India’s exhortations to Pakistan on terrorism are limited and reasonable. It expects Pakistan to show its commitment to seriously address the terrorist threat by expeditiously trying and punishing those responsible for the Mumbai carnage, and act as well against the Panjab based jihadi groups like LeT and JuD long nurtured by the Pakistani state to specifically target India. Pakistan has effectively parried both these demands. It has been obliged, of course, to proceed with the trial of the Mumbai perpetrators as the volume of available evidence is too plentiful to disregard or reject, but it has used technical legal excuses to delay bringing to justice those guilty, besides shielding the real conspirators, including some serving army offficers. Pakistan is obstinate in not putting curbs on Hafiz Saeed, accused by our Home Minister as one of the masterminds of Mumbai, despite his inflammatory jihadi rhetoric against India. Pakistan’s Foreign Minister has almost comically cited freedom of speech in Pakistan as reason for the inability of the government to silence him. Hafiz Saeed is a creature of the combined antipathy to India of political party elements, the military and religious extremists in Pakistan, and hence its reluctance to act against him and our insistence that it must do so.

Pakistan is essentially unwilling to be answerable to India on charges of terrorism. It makes counter-accusations of its own about our interference in Baluchistan and even in FATA. It has been devaluing the enormity of the Mumbai attack by stating that Pakistan itself has suffered several Mumbais, drawing an untenable equivalence between cross-border and internal terrorism. It rejects any culpability for using the instrument of terror against us with the glib and superficial argument that as a victim of terror itself it cannot in all reason do so. This ignores the basic reality that Pakistan has bled us with terrorism for years before it became a victim of the forces it had nourished and unleashed against us. It is not surprising that these forces, mobilized to fight for the Islamic cause in Kashmir, turned against their masters for fighting(albeit selectively) against the Islamic cause in Afghanistan in collaboration with the US.

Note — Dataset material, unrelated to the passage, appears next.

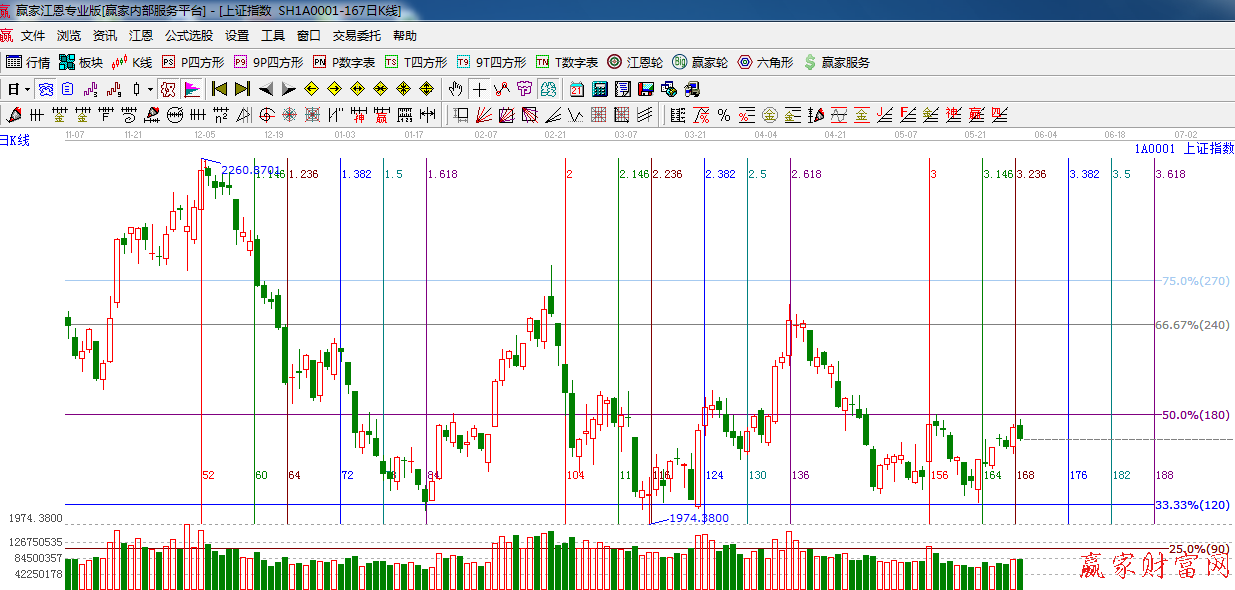Image resolution: width=1235 pixels, height=590 pixels.
Task: Select the 50.0%(180) horizontal level line label
Action: pyautogui.click(x=1192, y=415)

Pakistan projects its anti-terrorist credentials by citing its action against the Pakistani Taliban, an argument made to win western opinion to its side, but which mocks at India’s concerns about the veritable source of terrorism against it- the Panjab based jihadi groups. Pakistan’s Interior Minister now claims, in a testimony to his insincerity, that his country’s action against the Pakistani Taliban is a service it has rendered also to India, as it protects us from the destructive character of these forces! All these contortions and distortions of Pakistan on the issue of terrorism can hardly breed trust in India. Even the US political class has accused Pakistan of duplicity in combating or protecting terrorist groups depending on whether they were an internal menace or an external asset.

Pakistan’s Afghan policy enhances the trust deficit with India. Pakistan is intolerant of India’s presence in Afghanistan. It has connived at the attacks against our mission and personnel in Kabul. It has unleashed propaganda that our consulates in Kandahar and Jalalabad are backing insurgents in Baluchistan. Its active backing of reconciliation between President Karzai and the extremist Afghan Taliban formations so that the latter can share power in Kabul and serve Pakistan’s goal for acquiring strategic depth in Afghanistan reveals the anti-Indian rationale of Pakistan’s regional vision.

Water has been added to the already exisiting quotient of India-Pakistan distrust. President Zardari placed it even before Kashmir in his Parliamentary address earlier this year. He declared Pakistan’s intention to internationalize the problem and it was raised with the US during their March strategic dialogue. Exciting domestic passions by accusing India of stealing water and of violating the Indus Waters Treaty makes the resolution of bilateral differences and trust-building even more difficult.

With such realities in the face when Shri Krishna visits Islamabad, the trust deficit will not be reduced by simply relying on circulating more currency of hope and wishful thinking.